“Word walls” are helping San Quentin residents English, history and math.
The Peer Literacy Mentor Program (PLMP) is viewed as both an educational tool and and an art form. Word walls are a way to make a classroom more friendly and inviting.
The San Quentin word walls are all similar: small pieces of paper or cards have a word written on the front and a definition on the back, and those papers are then posted on a wall. The end result is a wall covered with words.
Word walls “provide a place to post high frequency words that have already been taught,” said Samantha Cleaver in a June 2018 article on the WeAreTeachers website. “Students can use the words as a reference during reading and writing, making them more independent while teaching them how to use a reference tool.”
Word walls are utilized in various areas of the C1 classroom, located in the rear of the Education Building.
“This is my way of giving back. It allows me to work one on one with students seeking various education goals,” said C. Carter.
Supervisor A. Sufi introduced various training methods, with an emphasis on the value of visual aids when teaching people different concepts and lessons.
H-Unit PLMP trainees developed the first word wall in C1. Their wall was the inspiration for building additional word walls.
The Branches of Government build members had this to say:
“Working with these guys was really refreshing because it was such a natural process. Everyone brought their own strengths and weaknesses,” said Aron Kumar Roy.

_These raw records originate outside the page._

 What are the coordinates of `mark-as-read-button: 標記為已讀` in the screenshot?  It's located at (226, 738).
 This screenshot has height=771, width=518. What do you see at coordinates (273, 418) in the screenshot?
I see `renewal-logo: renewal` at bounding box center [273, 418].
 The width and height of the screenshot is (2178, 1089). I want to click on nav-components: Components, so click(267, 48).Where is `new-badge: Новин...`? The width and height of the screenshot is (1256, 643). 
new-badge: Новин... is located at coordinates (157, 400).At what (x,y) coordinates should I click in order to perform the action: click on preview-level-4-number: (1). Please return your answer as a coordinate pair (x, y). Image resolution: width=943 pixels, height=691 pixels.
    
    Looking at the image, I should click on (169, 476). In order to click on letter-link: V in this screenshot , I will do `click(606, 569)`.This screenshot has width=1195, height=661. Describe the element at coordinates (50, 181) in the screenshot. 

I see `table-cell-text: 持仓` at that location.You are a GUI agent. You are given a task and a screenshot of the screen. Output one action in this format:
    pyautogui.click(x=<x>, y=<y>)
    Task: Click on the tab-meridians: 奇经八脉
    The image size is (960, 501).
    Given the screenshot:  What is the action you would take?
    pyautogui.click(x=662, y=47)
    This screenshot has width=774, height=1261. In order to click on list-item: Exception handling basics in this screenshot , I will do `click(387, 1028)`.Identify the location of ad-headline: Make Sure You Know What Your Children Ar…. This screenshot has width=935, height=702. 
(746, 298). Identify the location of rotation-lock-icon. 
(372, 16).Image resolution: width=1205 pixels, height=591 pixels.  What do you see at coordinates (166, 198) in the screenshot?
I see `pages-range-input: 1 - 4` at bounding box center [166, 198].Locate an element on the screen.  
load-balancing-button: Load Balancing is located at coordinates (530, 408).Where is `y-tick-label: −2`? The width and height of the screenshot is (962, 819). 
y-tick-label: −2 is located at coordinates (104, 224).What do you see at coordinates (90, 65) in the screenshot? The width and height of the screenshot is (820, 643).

“It was a new challenge that I had never done before. At the end of the day we actually learned a lot and had a lot of fun doing it,” Tay Reed said.
“The challenge is to cover classroom walls with something engaging and educational for students,” said Steven Joyner.
Additionally, other PLMP mentors have created word walls to aid in classroom learning.
One of these additions is called a Cylindrical Mercator Projection.
“Learning modalities plays a key role in the teaching of geography,” said Mark Jarosik. “The Mercator Projection mobile questions allow students to explore our dynamic world.”
D. Mora’s addition to the word wall stated, “The map is cylindrical, including cards containing slide out tabs with questions written outside and answers found inside.”
There are many things in our world that art can express.
“Exploring a world map connects the student to the amazing world around us,” said M. Moore.
The word walls are seen as works of art. People say they can see a picture and the picture will say a thousand words.
The Math Formulas word wall team members had these statements:
“I thought it was appropriate for the creation of a math word wall,” said Harry C. Goodall Jr. “There are so many aspects of math that we don’t feel apply to everyday life, that do.”
Word walls have created movements in many school systems.
“The intention of the math wall is to engage their curiosity. So when they’re interacting with the wall, hopefully it will inspire them to ask questions. They can go to it and gain a visual perspective on math,” said Don Evans.
The ‘Parts of Speech’ wall creators said:
“I thought it was important to see the parts of speech. This would help students become better writers,” said John Czub.
The Parts of Speech wall has phrases to aid developing writing skills.
“My inspiration for the word wall is simple — the more resources we can provide for our students, the better change we provide towards lasting change,” said M. Shukry.
The Peer Literacy Mentor Program program was created by Gov. Gavin Newsom. It operates within state prisons as an aid to people seeking higher education..
PLMP mentoring operates Monday–Friday from 9 a.m. to 1:45 p.m. Interested persons can schedule in-building mentoring.